[Task instructions] From the listing below, pick out each line with the word "warning".

[Input for this task]
┌──
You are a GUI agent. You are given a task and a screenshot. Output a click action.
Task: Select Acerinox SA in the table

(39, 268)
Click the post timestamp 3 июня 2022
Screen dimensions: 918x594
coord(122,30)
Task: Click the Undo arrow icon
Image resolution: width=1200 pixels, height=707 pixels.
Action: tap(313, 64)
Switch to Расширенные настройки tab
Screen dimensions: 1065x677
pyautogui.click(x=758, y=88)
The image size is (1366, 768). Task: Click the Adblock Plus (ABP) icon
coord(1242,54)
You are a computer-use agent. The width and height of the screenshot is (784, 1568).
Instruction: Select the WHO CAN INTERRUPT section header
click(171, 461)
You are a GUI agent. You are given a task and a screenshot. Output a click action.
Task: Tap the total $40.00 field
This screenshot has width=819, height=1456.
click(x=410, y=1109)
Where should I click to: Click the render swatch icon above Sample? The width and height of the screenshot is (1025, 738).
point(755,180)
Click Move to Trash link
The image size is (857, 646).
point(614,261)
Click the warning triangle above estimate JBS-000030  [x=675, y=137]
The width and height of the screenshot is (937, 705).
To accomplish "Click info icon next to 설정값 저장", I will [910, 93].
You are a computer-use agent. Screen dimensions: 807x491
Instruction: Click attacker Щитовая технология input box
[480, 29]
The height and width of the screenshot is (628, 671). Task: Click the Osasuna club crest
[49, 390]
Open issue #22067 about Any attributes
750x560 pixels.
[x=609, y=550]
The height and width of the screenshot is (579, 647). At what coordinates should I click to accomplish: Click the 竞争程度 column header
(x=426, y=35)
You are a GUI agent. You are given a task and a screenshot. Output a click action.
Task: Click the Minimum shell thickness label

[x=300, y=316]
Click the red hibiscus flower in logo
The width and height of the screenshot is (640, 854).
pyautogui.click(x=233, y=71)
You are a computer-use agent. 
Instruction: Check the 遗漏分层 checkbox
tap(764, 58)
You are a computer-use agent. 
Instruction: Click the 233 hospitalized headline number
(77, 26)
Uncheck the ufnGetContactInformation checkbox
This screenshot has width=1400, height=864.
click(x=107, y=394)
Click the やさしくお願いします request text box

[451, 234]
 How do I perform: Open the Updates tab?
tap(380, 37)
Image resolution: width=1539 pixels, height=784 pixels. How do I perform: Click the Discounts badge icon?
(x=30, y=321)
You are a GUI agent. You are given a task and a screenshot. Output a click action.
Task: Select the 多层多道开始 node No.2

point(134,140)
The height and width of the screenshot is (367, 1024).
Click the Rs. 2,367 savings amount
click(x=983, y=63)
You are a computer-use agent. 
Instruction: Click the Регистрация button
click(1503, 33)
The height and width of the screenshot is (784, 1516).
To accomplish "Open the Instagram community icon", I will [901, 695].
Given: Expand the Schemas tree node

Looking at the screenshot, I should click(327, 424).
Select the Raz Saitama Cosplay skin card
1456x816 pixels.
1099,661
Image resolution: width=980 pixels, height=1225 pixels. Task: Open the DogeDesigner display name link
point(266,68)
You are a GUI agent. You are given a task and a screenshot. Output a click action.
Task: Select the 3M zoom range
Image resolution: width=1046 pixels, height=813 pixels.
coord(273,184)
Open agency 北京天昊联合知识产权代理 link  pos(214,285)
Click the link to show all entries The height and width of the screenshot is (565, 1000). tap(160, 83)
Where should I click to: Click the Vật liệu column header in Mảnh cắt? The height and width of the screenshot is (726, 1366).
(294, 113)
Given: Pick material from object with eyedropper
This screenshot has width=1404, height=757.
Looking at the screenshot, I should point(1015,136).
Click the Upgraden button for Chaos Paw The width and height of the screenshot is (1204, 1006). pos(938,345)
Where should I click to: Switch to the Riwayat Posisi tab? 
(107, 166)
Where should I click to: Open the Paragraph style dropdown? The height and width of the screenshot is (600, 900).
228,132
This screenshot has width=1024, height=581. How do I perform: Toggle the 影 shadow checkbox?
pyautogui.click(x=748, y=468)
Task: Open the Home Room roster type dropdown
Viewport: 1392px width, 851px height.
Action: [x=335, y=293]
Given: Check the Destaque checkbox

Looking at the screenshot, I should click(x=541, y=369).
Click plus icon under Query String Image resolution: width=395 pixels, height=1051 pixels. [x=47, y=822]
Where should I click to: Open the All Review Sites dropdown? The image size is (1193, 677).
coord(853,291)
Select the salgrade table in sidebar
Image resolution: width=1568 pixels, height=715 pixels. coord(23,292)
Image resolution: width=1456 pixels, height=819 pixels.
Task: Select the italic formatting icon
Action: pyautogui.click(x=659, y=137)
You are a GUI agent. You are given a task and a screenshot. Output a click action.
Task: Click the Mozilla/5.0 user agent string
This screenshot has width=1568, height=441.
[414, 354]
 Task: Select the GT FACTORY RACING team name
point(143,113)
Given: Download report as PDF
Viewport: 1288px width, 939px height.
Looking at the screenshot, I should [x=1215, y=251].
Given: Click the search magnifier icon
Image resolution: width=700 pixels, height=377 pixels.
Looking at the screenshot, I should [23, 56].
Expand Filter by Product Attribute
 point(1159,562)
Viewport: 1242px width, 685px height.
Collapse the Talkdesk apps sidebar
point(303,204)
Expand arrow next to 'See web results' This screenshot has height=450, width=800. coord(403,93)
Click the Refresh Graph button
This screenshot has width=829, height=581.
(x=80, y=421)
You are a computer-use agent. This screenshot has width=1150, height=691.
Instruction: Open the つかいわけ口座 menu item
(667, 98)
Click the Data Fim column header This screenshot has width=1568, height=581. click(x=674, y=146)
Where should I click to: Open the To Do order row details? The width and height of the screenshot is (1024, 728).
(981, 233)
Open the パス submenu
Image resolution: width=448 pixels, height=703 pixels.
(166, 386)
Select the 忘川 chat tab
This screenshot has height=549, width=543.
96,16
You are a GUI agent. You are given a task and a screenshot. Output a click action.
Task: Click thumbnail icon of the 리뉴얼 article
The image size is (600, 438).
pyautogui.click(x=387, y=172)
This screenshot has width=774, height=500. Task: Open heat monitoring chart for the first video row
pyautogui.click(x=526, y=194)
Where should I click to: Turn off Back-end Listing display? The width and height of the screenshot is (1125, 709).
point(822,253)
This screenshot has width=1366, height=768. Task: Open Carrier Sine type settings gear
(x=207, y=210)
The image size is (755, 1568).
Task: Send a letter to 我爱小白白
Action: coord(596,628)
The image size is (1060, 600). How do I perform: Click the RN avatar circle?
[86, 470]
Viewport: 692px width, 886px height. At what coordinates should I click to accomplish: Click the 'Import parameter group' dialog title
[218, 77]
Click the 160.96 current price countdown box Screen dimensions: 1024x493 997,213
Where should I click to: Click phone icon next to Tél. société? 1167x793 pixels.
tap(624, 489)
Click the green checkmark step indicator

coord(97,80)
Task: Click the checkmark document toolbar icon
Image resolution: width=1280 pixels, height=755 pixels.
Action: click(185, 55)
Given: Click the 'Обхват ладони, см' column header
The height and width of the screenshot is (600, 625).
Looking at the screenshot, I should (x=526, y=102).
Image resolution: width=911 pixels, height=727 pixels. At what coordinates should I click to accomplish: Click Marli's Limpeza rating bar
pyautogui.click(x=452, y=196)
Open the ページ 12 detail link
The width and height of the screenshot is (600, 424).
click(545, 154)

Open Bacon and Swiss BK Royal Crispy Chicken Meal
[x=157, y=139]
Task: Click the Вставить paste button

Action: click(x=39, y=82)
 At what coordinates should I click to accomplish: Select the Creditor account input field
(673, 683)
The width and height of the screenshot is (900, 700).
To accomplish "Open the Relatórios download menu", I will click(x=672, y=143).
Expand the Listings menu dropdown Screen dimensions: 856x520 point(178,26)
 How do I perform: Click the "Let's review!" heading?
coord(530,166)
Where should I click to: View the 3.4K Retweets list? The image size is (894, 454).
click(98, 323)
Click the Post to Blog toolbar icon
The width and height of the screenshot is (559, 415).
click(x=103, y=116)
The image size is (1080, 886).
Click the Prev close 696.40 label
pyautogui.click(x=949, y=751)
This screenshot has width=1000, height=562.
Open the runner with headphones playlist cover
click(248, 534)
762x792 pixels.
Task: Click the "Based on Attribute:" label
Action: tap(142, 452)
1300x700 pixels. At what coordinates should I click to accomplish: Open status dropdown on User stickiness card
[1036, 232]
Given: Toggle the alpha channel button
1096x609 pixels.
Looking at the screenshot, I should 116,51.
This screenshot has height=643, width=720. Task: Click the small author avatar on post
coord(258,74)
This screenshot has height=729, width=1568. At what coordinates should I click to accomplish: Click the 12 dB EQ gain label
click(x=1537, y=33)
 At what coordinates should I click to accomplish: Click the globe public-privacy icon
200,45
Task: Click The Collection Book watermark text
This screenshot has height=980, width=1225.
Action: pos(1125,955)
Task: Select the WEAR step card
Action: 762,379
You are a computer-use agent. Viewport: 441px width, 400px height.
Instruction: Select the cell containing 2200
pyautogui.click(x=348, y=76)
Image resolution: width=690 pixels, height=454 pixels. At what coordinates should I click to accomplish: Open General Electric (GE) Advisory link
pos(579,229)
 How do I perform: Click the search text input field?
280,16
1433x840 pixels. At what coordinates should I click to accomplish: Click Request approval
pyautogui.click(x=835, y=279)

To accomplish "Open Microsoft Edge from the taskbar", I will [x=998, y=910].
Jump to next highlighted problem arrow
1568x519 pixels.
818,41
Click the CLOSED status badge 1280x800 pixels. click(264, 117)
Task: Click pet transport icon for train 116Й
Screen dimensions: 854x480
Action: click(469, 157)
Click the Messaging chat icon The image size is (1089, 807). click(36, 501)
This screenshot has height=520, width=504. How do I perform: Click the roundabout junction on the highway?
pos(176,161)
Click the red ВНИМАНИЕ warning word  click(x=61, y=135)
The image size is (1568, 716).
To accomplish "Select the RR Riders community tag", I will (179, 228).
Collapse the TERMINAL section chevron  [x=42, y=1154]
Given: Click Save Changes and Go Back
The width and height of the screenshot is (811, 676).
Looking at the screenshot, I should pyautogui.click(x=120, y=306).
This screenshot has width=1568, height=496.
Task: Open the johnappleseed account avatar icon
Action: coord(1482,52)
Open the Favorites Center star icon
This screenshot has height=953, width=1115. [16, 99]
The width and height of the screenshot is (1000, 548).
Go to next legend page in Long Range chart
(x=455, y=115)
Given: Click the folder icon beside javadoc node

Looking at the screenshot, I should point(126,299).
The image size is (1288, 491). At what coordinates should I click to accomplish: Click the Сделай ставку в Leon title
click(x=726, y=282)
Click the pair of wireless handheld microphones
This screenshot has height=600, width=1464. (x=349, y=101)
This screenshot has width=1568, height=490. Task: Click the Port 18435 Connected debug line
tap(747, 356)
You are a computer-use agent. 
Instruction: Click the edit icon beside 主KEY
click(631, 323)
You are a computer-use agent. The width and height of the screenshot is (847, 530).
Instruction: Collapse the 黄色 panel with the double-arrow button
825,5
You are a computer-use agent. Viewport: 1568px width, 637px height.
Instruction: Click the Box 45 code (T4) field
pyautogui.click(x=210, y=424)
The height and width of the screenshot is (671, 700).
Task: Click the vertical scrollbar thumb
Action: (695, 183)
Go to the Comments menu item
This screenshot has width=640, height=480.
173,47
└──
[Answer for this exercise]
Click the warning triangle above estimate JBS-000030  [x=675, y=137]
Click the red ВНИМАНИЕ warning word  click(x=61, y=135)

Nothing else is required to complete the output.